Les événements historiques à Musa Ler ont inspiré l’Autrichien Franz Werfel à écrire son roman “Les Quarante Jours de Musa Dagh” en 1933. Un film du même nom a été diffusé en 1982. Le Chef de l’Eglise catholique arménienne en Egypte, l’évêque Krikor- Okosdinos Coussa, l’Ambassadeur d’Arménie Armen Melkonian, des représentants de l’Eglise copte à Port-Saïd et le maire d’Ainjar Garabed Pamboukian ont assisté à l’ouverture du mémorial.
L’Egypte a reçu de grandes vagues de réfugiés arméniens des massacres de la Hamidien, du CUP (Comité Union et Progrès) du génocide ottoman et des guerres kémalistes.
Après les prières et avant de quitter le cimetière, les membres de la communauté et des ancêtres des réfugiés du camp de Port Fouad ont déposé des roses rouges sur le mémorial à l’égard de leurs âmes.
 
 
 
Historique
Le 28 septembre 1915, Mgr. Thorgom, évêque de la communauté arménienne d’Égypte, rédige un rapport sur les rescapés arméniens de Djébel-Moussa transportés à Port-Saïd.
Ces 4 200 réfugiés, représentant 868 familles, étaient originaires des villages de Sélefké (Caza de Leffia, sandjak d’Antioche, vilayet d’Alep), les 332 autres familles avaient décidé de rester sur place ayant été par la suite déportées.
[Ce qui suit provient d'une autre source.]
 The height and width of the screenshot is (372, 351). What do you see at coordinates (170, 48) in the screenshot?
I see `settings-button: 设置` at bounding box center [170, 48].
Les résistants se battirent du 8 août au 10 septembre, eurent 20 tués et 16 blessés contre 300 tués et 600 blessés turcs. Tout en bombardant les positions turques, les cuirassés français procédèrent à l’embarquement des réfugiés durant toute une journée.
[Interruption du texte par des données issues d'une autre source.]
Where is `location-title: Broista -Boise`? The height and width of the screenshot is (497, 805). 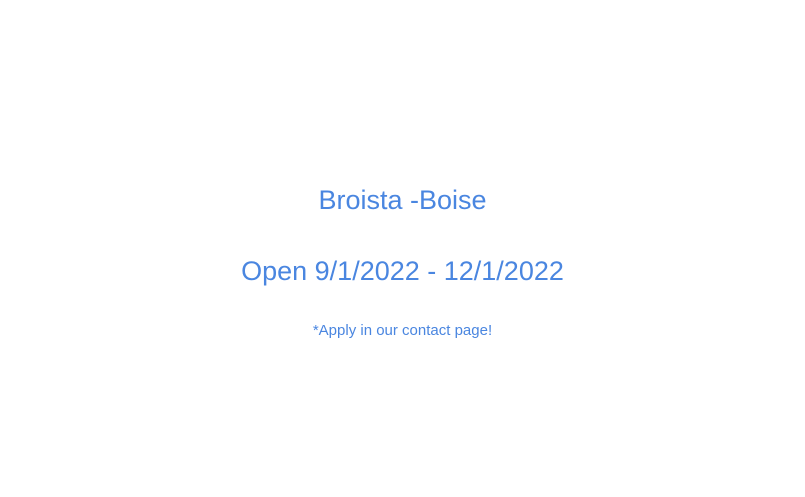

A Port-Saïd, installés dans le lazaret, les Arméniens seront séparés en quartiers pour un ensemble de 600 tentes, comprenant également une grande cuisine, des fontaines et des bains. Les vivres seront régulièrement distribués et les réfugiés confinés dans la zone du campement. Les bâtiments en dur servaient de secrétariat et d’hôpitaux accueillant 80 malades et blessés. La Croix-Rouge arménienne du Caire entretenait l’hôpital et payait les médicaments, tandis qu’elle se chargeait des vêtements avec celle d’Alexandrie. Si l’Union Générale Arménienne subvenait aux frais d’instruction des mille enfants, le gouvernement fournit pour sa part la tente qui servait d’école. Les réfugiés fabriquaient des peignes, des cuillères en bois. On remit de la laine aux femmes pour qu’elles tricotent bas et chaussettes et un capital aux hommes pour qu’ils se mettent au travail.